Hey all -- I'm curious if anyone actually uses the fuzzy search capabilities. I added it mostly out of instinct rather than anyone in particular asking for it, and it seems based on feedback it's caused more trouble than joy.

While I hear a lot of requests for adding a checkbox, I bias towards having an aversion to options except where absolutely needed, so I'd rather just remove the fuzzy search entirely unless I hear specific cries for it's continued existence.

andreid-db commented 2 years ago

Another alternative that I've seen work is using fuzzy matching only if letters are separated by " ". So for example "callActivity" would be exact match, "c a l l A c t i v i t y" would be the equivalent of what we have today, and "call Activity" would be somewhere in between.

It's not as powerful as regex matching, but might be easier to use.

AloisKraus commented 2 years ago

I am surprised that the fuzzy search is still there. No one excepts that when searching for something.

jlfwong commented 2 years ago

Hey, sorry I've been dragging my feet on this.

My personal inclination is to do neither regex nor fuzzy matching here. Just as some people are seeing surprising behaviour from fuzzy matching, there would be surprising behaviour from regex as well (e.g. if you search for com. to search for some java string, it'd match comp since the . would match anything). There are trickier things you could do here, but I think probably just scrapping it and going for exact substring match is best.

cgkantidis commented 2 years ago

Yes please remove the fuzzy searching. Or put it behind an option/setting. It's a great tool otherwise! Thank you very much!

jlfwong commented 2 years ago

Okay! Exact matching (no fuzzy matching, no regex) should be live on https://www.speedscope.app/ now and published as part of speedscope@1.15.0. Thank you all for you feedback.

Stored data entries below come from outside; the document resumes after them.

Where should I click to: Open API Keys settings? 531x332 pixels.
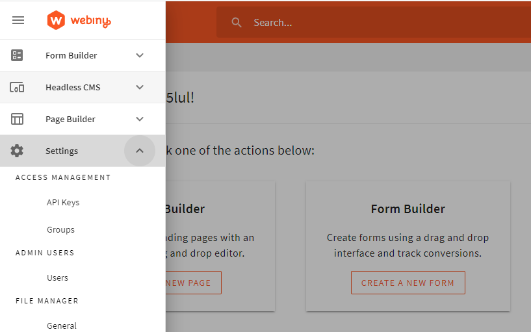click(63, 202)
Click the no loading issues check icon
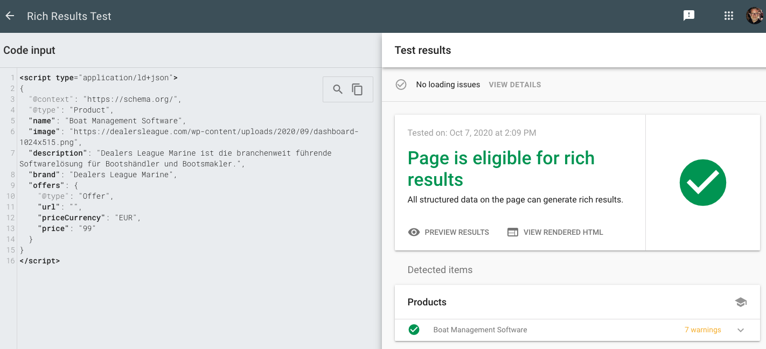Viewport: 766px width, 349px height. click(x=401, y=85)
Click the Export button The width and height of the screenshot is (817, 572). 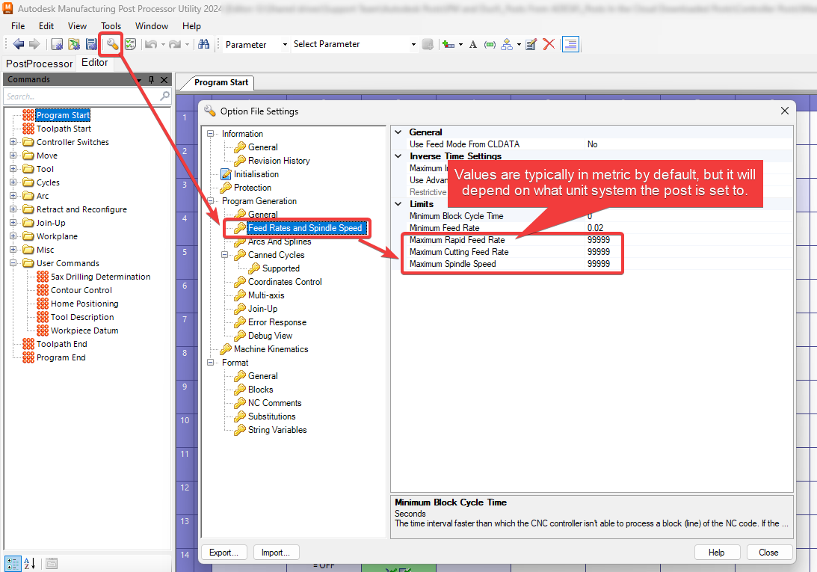coord(223,552)
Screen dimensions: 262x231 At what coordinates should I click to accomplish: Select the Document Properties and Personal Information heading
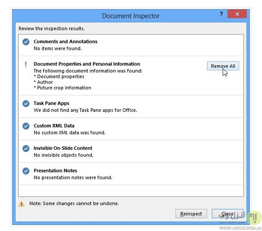point(87,64)
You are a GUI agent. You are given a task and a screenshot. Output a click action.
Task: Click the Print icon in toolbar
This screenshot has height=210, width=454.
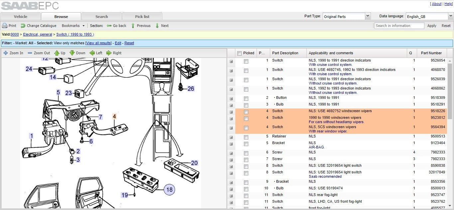[5, 26]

I changed the behaviour for all Ctrl/Cmd+F behaviour to use exact match, but I left profile selection (in the case of multithreaded or multiprocess profiles) to keep using fuzzy matching. My hope is that it's more useful there, and the fuzzy matching scoring in that case should still prioritize exact matches.

cgkantidis commented 2 years ago

Thanks! I can confirm it works as expected now!